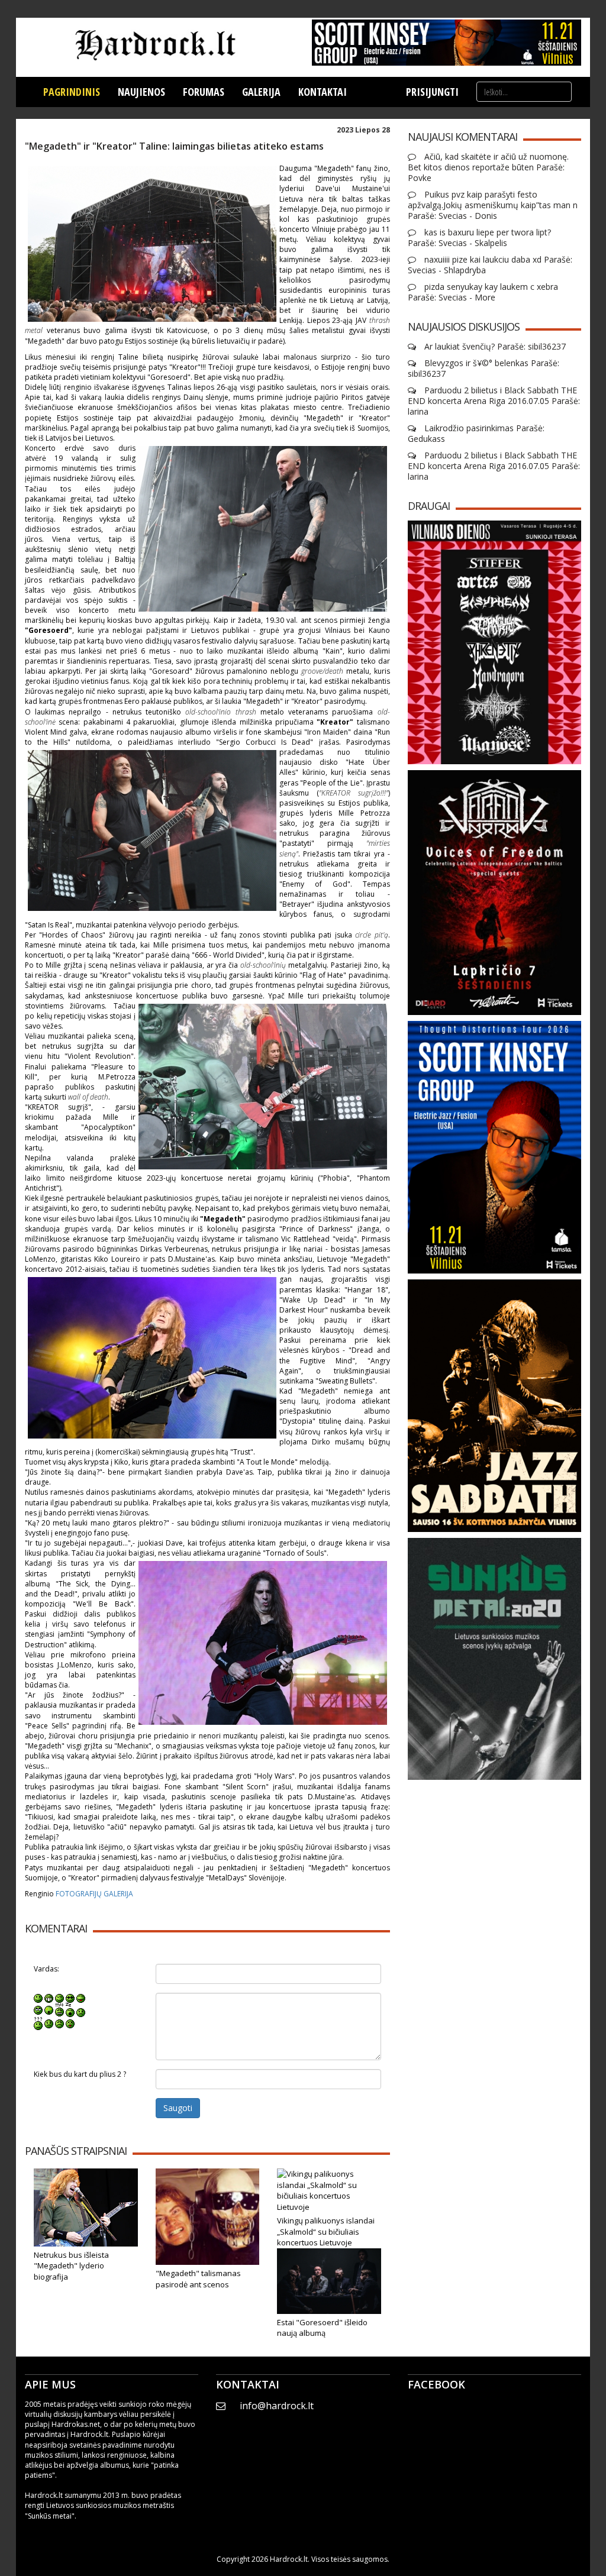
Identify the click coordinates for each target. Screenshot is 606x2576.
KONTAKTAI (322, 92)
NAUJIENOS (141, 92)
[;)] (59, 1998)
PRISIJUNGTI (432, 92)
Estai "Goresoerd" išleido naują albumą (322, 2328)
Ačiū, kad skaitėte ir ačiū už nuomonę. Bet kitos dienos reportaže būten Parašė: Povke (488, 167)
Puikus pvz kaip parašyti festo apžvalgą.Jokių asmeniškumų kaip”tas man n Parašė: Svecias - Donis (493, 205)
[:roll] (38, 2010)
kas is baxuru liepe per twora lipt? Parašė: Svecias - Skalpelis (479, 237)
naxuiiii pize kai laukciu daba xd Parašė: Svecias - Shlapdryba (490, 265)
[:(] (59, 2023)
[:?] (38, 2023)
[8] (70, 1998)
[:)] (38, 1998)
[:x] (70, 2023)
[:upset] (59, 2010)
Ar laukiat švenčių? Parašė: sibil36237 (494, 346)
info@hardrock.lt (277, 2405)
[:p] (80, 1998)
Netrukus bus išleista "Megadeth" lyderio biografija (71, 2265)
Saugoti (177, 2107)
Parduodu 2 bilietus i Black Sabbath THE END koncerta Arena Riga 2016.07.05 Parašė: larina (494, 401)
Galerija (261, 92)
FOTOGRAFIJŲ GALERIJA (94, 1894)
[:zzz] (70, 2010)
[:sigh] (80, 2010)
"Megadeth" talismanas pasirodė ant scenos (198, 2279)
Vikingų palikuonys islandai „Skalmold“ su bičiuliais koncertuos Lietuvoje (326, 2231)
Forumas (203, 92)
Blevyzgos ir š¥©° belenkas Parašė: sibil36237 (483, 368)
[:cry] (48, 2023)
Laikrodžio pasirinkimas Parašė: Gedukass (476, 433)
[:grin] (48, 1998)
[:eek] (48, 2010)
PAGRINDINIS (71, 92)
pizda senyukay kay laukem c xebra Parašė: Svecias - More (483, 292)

------------------------------

Send back exactly the lines of the listing above, beginning at the line containing "[8] (70, 1998)" and ending with the last. Add nothing.

» **Result of this exercise**
[8] (70, 1998)
[:)] (38, 1998)
[:x] (70, 2023)
[:upset] (59, 2010)
Ar laukiat švenčių? Parašė: sibil36237 (494, 346)
info@hardrock.lt (277, 2405)
[:p] (80, 1998)
Netrukus bus išleista "Megadeth" lyderio biografija (71, 2265)
Saugoti (177, 2107)
Parduodu 2 bilietus i Black Sabbath THE END koncerta Arena Riga 2016.07.05 Parašė: larina (494, 401)
Galerija (261, 92)
FOTOGRAFIJŲ GALERIJA (94, 1894)
[:zzz] (70, 2010)
[:sigh] (80, 2010)
"Megadeth" talismanas pasirodė ant scenos (198, 2279)
Vikingų palikuonys islandai „Skalmold“ su bičiuliais koncertuos Lietuvoje (326, 2231)
Forumas (203, 92)
Blevyzgos ir š¥©° belenkas Parašė: sibil36237 (483, 368)
[:cry] (48, 2023)
Laikrodžio pasirinkimas Parašė: Gedukass (476, 433)
[:grin] (48, 1998)
[:eek] (48, 2010)
PAGRINDINIS (71, 92)
pizda senyukay kay laukem c xebra Parašė: Svecias - More (483, 292)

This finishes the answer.